> **EXERCISE BRIEF**: Reproduce the stretch of entries from the line containing "Team (720, 271)" through the end of the entries. Shift each coordinate in the answers by adding 9, and leave the rest of every line unchanged.

> **RECORDS TO USE**:
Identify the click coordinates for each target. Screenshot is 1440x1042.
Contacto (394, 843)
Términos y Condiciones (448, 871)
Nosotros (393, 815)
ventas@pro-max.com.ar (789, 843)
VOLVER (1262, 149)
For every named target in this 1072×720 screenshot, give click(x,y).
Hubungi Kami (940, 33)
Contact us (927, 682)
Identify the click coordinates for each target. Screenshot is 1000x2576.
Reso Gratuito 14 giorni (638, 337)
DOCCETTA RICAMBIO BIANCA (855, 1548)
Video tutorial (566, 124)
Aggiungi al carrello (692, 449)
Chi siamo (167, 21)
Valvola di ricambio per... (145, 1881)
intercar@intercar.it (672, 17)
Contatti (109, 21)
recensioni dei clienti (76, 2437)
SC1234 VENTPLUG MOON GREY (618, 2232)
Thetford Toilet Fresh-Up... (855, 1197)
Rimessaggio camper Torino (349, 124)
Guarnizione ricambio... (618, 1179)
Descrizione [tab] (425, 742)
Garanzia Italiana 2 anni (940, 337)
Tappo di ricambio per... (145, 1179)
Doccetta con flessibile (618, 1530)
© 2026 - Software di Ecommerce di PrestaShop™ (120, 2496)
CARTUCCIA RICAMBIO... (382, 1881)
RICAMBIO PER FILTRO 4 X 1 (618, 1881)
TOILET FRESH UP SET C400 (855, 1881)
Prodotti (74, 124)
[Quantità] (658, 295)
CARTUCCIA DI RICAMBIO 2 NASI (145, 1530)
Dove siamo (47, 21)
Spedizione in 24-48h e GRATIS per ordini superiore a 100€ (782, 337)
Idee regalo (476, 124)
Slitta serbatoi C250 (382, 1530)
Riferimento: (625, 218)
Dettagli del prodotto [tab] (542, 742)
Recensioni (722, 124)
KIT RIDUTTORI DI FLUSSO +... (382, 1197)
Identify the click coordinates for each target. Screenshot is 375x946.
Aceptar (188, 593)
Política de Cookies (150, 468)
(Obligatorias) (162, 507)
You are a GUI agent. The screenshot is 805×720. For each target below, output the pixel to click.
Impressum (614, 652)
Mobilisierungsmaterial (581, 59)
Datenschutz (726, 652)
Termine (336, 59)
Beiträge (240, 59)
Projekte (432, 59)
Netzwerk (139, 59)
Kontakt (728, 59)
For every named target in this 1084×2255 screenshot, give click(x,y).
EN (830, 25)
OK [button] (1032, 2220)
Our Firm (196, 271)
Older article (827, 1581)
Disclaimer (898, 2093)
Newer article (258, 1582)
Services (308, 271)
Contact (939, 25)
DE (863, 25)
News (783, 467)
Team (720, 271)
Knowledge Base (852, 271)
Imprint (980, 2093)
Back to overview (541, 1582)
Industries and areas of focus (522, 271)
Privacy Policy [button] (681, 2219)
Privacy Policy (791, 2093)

> **THE SOLUTION**:
Team (729, 280)
Knowledge Base (861, 280)
Imprint (989, 2102)
Back to overview (550, 1591)
Industries and areas of focus (531, 280)
Privacy Policy [button] (690, 2228)
Privacy Policy (800, 2102)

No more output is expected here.